The third quarter of 2021 might go down as the moment in which financial regulators increasingly grow concerned about the systemic role stablecoins play in the global financial markets.
Some days ago, Gary Gensler, the leader of America’s Securities and Exchange Commission, stated crypto assets fall under the category of being linked to traditional financial assets, and might fall under their securities laws.
Speaking to the American Bar Association, the SEC chairman disclosed service providers offering digital assets “that are priced off” securities and similar to derivatives, in his opinion are security-based instruments thus will have to comply with the trade reporting rules and other regulatory law.
Although Gensler didn’t specify by name, his statements underlined digital assets like stablecoins that are usually backed by cash, corporate/government bonds, and commercial papers, will likely face regulation amid increased scrutiny.
Concerns about their systemic risks are not far-fetched.
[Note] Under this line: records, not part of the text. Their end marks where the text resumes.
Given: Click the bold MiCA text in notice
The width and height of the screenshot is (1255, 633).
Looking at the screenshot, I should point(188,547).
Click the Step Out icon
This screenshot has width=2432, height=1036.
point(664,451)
The market value of USDT and USDC, two biggest stablecoins by market value, has surpassed $85 billion in the span of four years.
This type of digital asset — which operates on the blockchain but attempts to maintain a one-for-one peg with fiat currencies — now forms an important part of the crypto-verse, often acting as the collateral behind DeFi and enabling transfers between digital asset exchanges.
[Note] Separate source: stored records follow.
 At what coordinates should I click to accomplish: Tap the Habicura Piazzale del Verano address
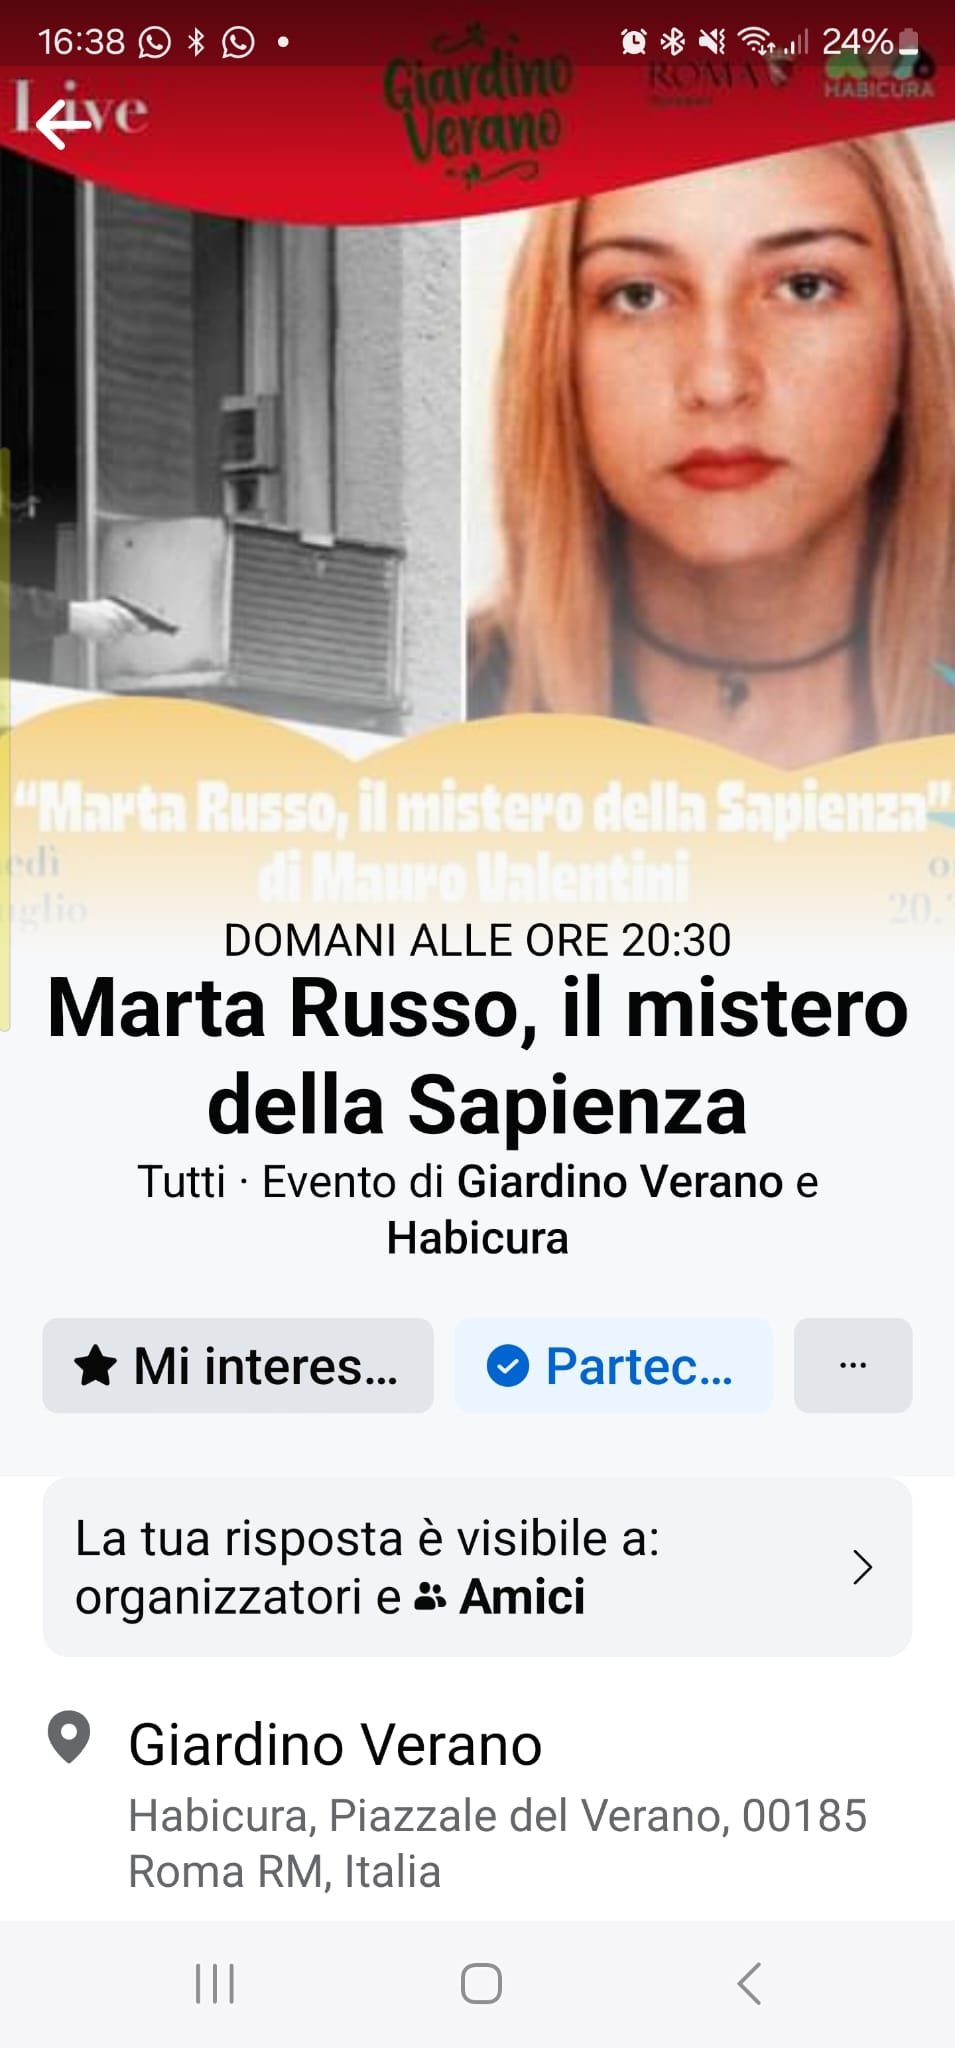coord(497,1843)
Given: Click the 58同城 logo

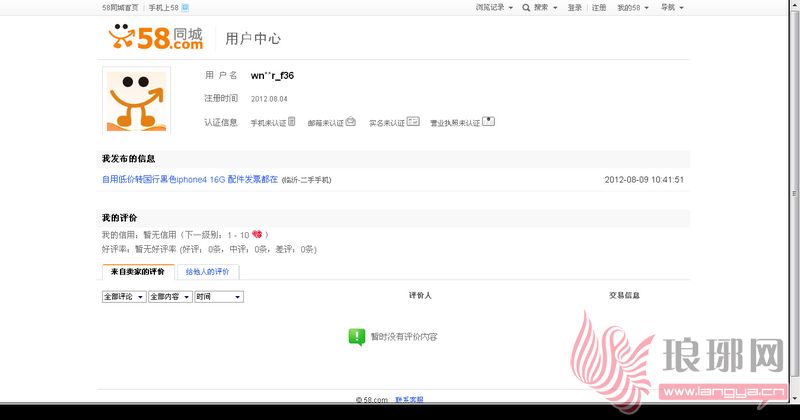Looking at the screenshot, I should [x=156, y=38].
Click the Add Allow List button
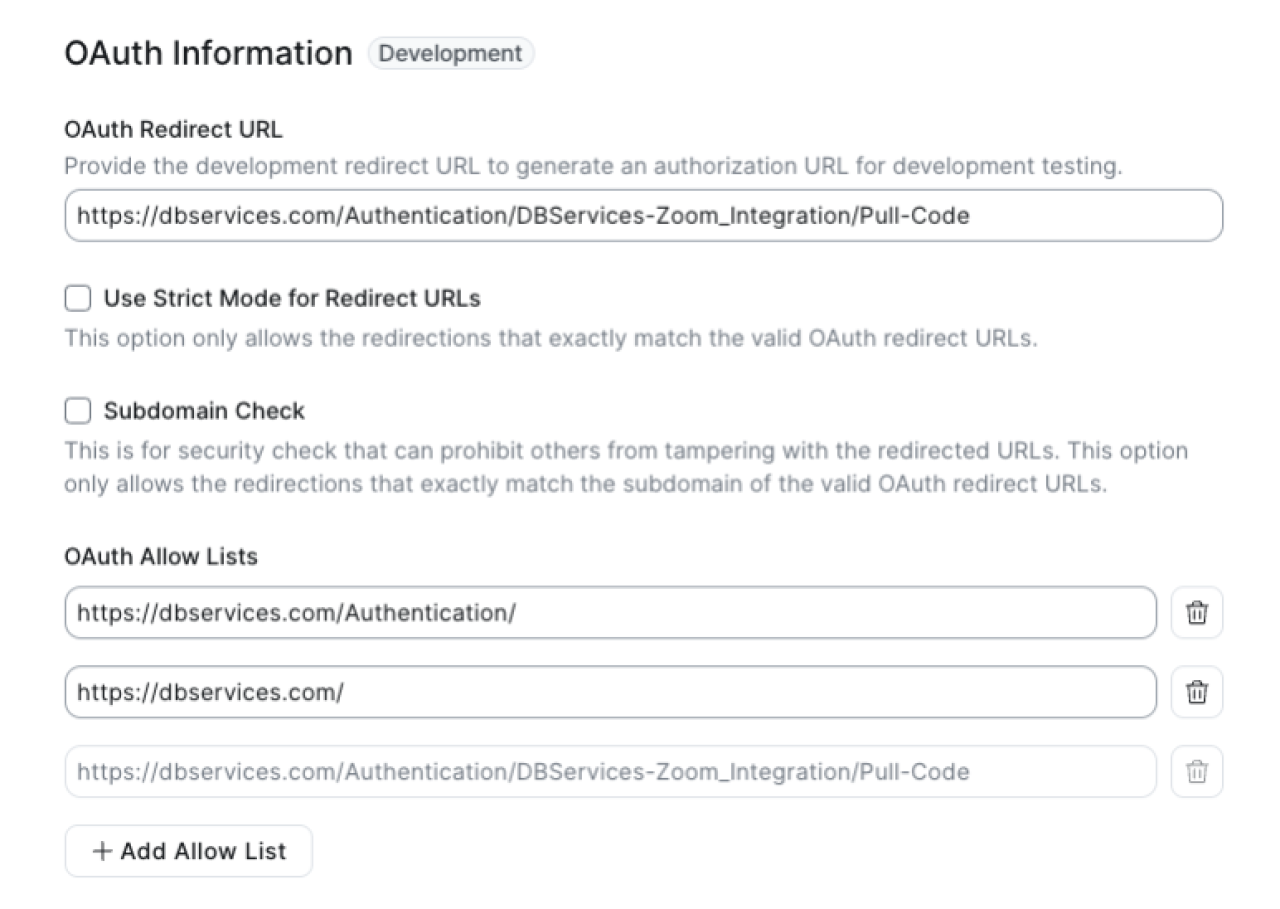This screenshot has height=909, width=1280. 188,851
Experts are also concerned major disruptions in the stablecoin market could reverberate into financial markets, thus raising questions of financial stability given that stablecoin issuers are not regulated.
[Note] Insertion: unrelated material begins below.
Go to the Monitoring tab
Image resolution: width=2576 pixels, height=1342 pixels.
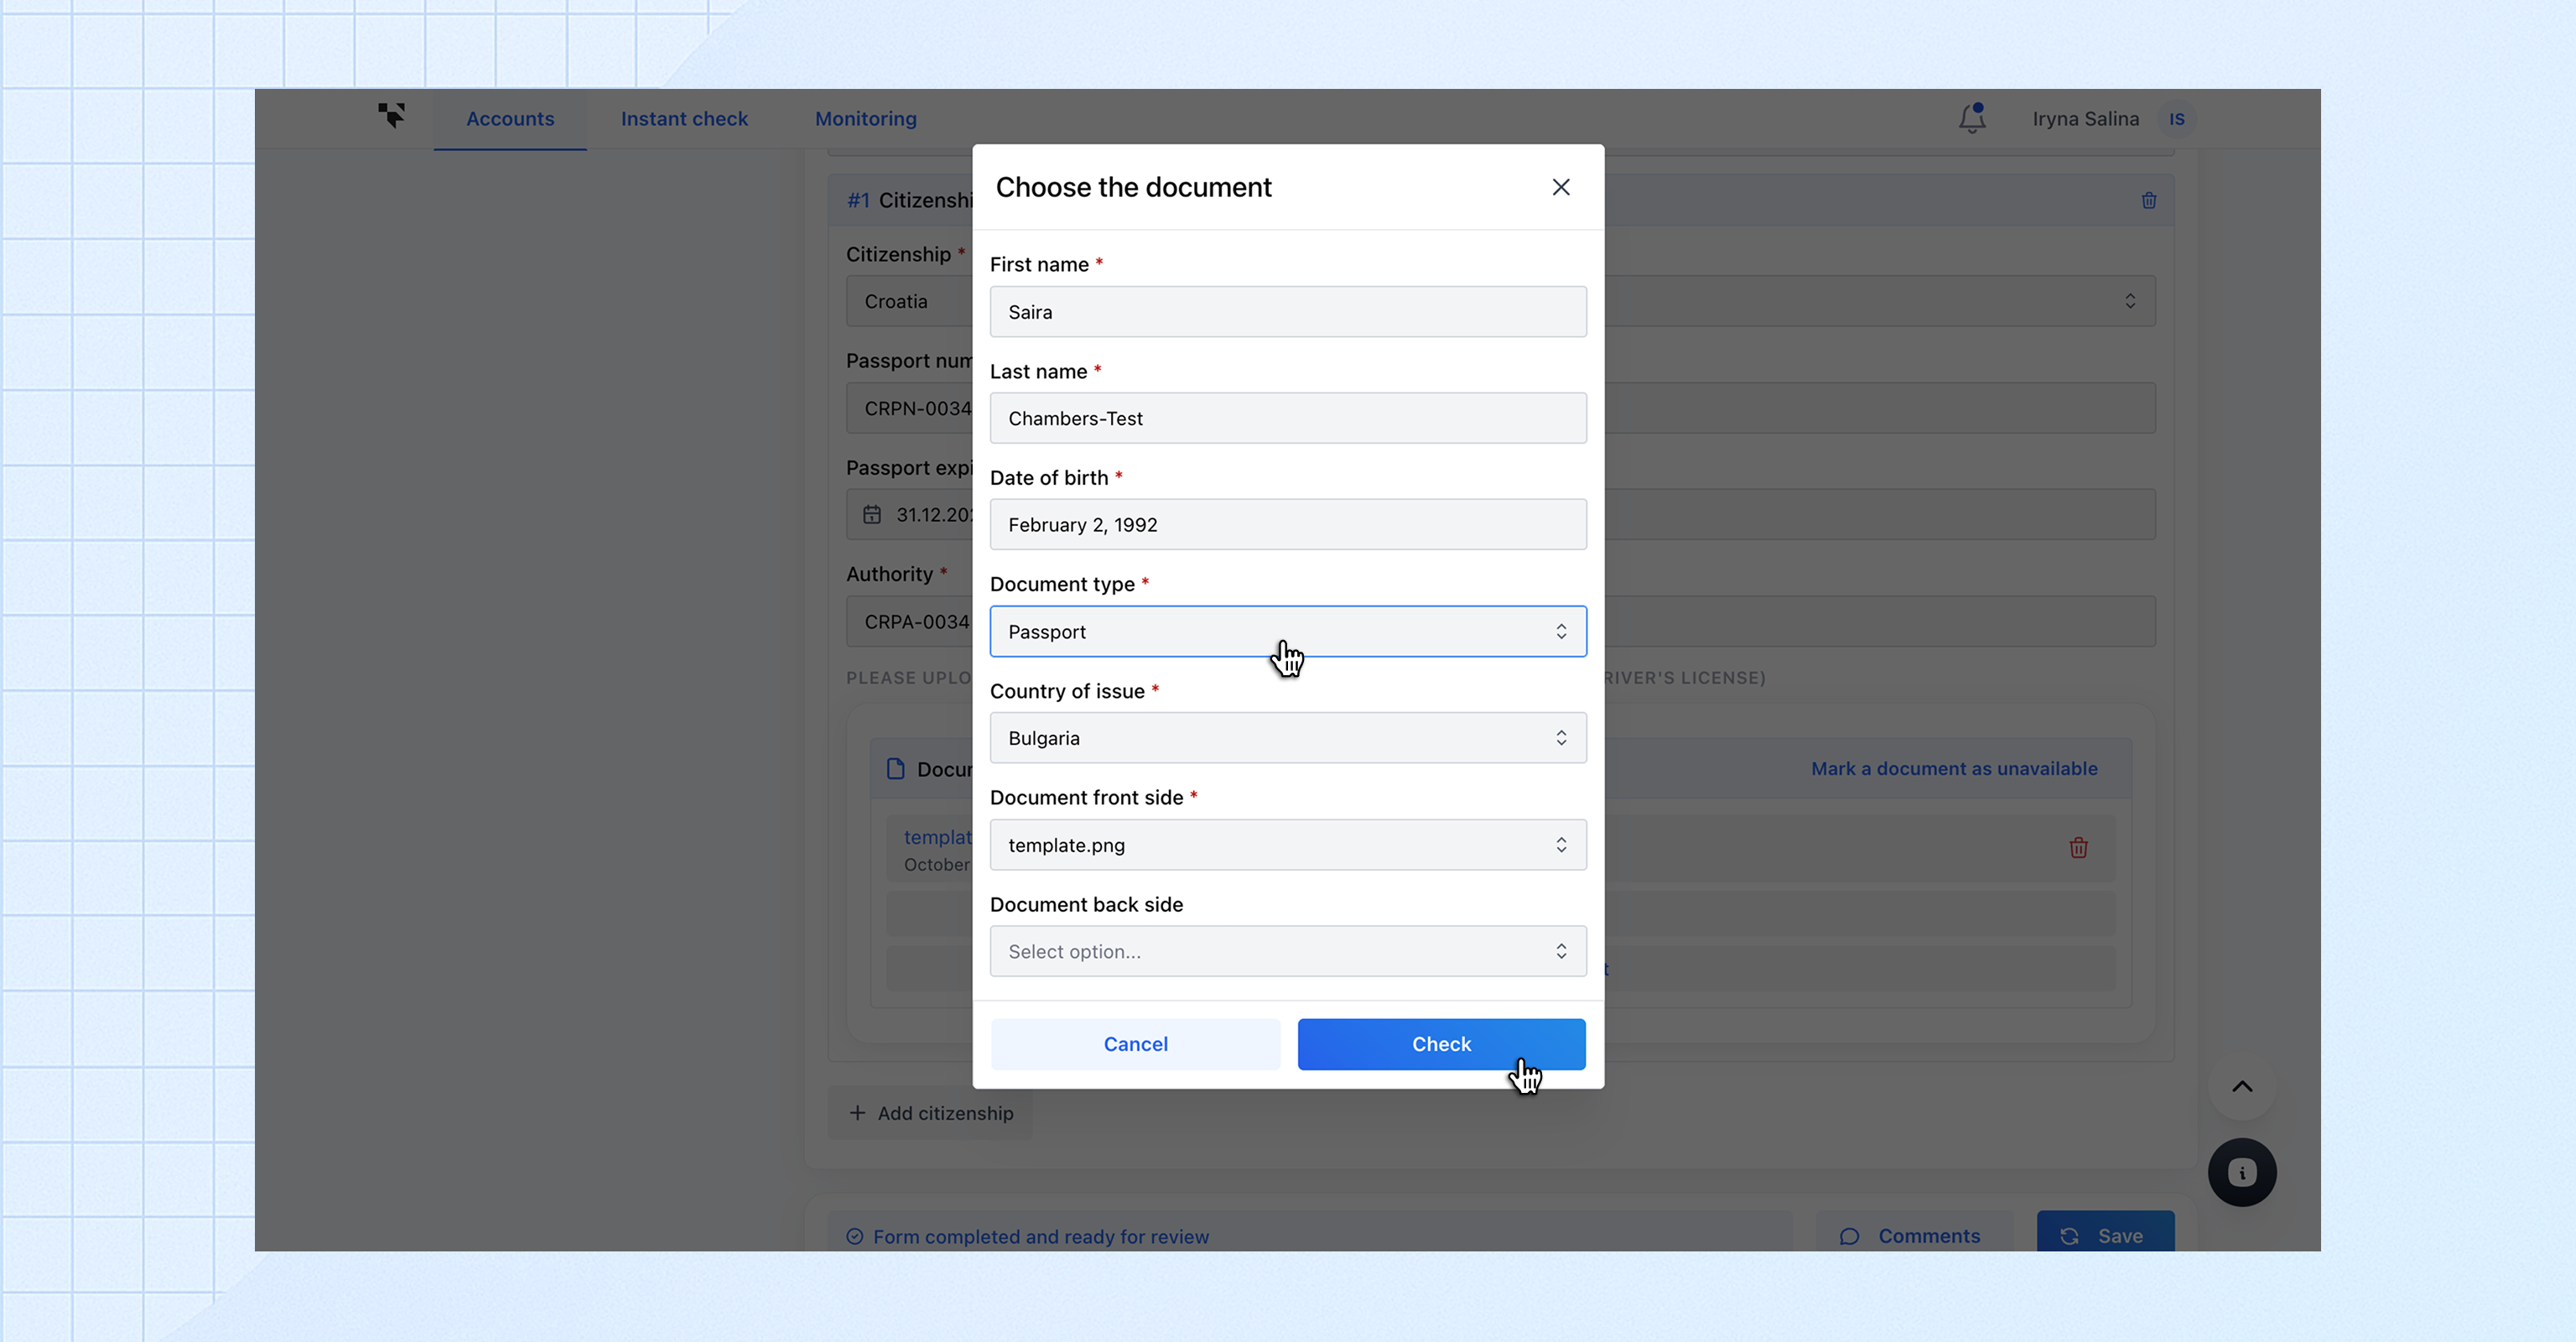[x=865, y=119]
In addition, U.S. Treasury Secretary Janet Yellen assembled a meeting of Joe Biden's Working Group on Financial Markets to deliberate on the regulation of stablecoins.
The team comprised of the Federal Reserve Bank, the U.S Treasury, the Commodities Futures Trading Commission, the Securities and Exchange Commission, the Federal Deposit Insurance Corporation, and the Office of the Comptroller of the Currency.
Yellen used the gathering to underscore the importance of ensuring there is an appropriate regulatory framework in place in a timely manner at the world's largest economy.
Financial regulators' major objective is to ensure these digital assets are actually backed by financial instruments assets they’re supposed to have.